■ Problem A ■
Answer these questions on the forum thread:
(i) What role do the first writer's parents play in the gathering?
(ii) Who posted on Jan 15, 2015?
(iii) On what date did DandyJuniper post?
■ Problem B ■
Rescale the lines of the listing between the one holding "Point to the 40" and the one holding "Click the legend", inclusive. Give each line again with its request, multiplying every coordinate in the answers by 0.65 and rounding to whole numbers, with halves rounded up.

■ Extract to read ■
I was never dishonest with my husband (then boyfriend) about my past. I never socialized with the former FWB apart from telling him that I had moved on and would no longer entertain any further conversation on the matter or otherwise. I never mentioned it prior to then because I literally didn't care. When I did mention it, it was done casually as I believed it wasn't a big deal. I'm someone who believes that someone's past is their past. I've never asked my husband or any ex questions about prior relationships so my natural inclination is to think that others feel similarly. Obviously, I was wrong. 

As for the gathering, my parents play an instrumental role in its operation and always have. I've gone to this gathering since my very first Christmas to the Christmas before I got married. Not to go while we were both in-state would be a snub to my parents and a huge break to a family tradition.


----------



## SecondTime'Round (Jan 15, 2015)

I'm not really understanding why it would be such a big deal to the FWB's mom or your parents if they found out about it. You say you can understand why your H feels the way he does. I do not understand at all. Why would these grownups be so upset?


----------



## DandyJuniper (Jan 27, 2015)

SecondTime'Round said:


> I'm not really understanding why it would be such a big deal to the FWB's mom or your parents if they found out about it. You say you can understand why your H feels the way he does. I do not understand at all. Why would these grownups be so upset?

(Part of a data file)
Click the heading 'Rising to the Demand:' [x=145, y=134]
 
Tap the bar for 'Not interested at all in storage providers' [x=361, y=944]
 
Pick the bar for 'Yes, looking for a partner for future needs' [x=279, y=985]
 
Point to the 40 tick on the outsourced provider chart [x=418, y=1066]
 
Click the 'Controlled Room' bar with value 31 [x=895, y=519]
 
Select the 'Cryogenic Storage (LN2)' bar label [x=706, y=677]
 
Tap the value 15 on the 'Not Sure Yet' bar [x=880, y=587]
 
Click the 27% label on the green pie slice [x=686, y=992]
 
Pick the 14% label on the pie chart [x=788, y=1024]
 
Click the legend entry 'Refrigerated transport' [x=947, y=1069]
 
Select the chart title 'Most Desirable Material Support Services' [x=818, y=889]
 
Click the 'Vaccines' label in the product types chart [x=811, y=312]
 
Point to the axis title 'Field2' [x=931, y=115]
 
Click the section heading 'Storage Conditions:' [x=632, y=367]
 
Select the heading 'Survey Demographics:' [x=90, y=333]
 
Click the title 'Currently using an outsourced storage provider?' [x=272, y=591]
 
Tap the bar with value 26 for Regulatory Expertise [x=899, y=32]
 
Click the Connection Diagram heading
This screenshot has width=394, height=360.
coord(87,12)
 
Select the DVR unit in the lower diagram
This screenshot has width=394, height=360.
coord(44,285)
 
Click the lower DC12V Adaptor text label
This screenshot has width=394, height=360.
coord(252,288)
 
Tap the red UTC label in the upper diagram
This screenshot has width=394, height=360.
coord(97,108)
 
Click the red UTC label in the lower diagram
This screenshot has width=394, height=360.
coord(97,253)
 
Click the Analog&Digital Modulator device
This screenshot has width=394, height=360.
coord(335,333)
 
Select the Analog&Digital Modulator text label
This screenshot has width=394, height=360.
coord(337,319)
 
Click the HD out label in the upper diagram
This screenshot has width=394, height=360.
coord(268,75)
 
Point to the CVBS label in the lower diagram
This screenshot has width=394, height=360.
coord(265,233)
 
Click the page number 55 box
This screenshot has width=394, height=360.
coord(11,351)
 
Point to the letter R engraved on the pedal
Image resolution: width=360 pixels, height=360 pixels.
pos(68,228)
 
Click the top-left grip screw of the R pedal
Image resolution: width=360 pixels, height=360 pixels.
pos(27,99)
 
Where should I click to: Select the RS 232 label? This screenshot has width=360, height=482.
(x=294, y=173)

■ Task response A ■
(i) They play an instrumental role in its operation.
(ii) SecondTime'Round
(iii) Jan 27, 2015

■ Task response B ■
Point to the 40 tick on the outsourced provider chart [x=272, y=693]
 
Click the 'Controlled Room' bar with value 31 [x=582, y=337]
 
Select the 'Cryogenic Storage (LN2)' bar label [x=459, y=440]
 
Tap the value 15 on the 'Not Sure Yet' bar [x=572, y=382]
 
Click the 27% label on the green pie slice [x=446, y=645]
 
Pick the 14% label on the pie chart [x=512, y=666]
 
Click the legend entry 'Refrigerated transport' [x=616, y=695]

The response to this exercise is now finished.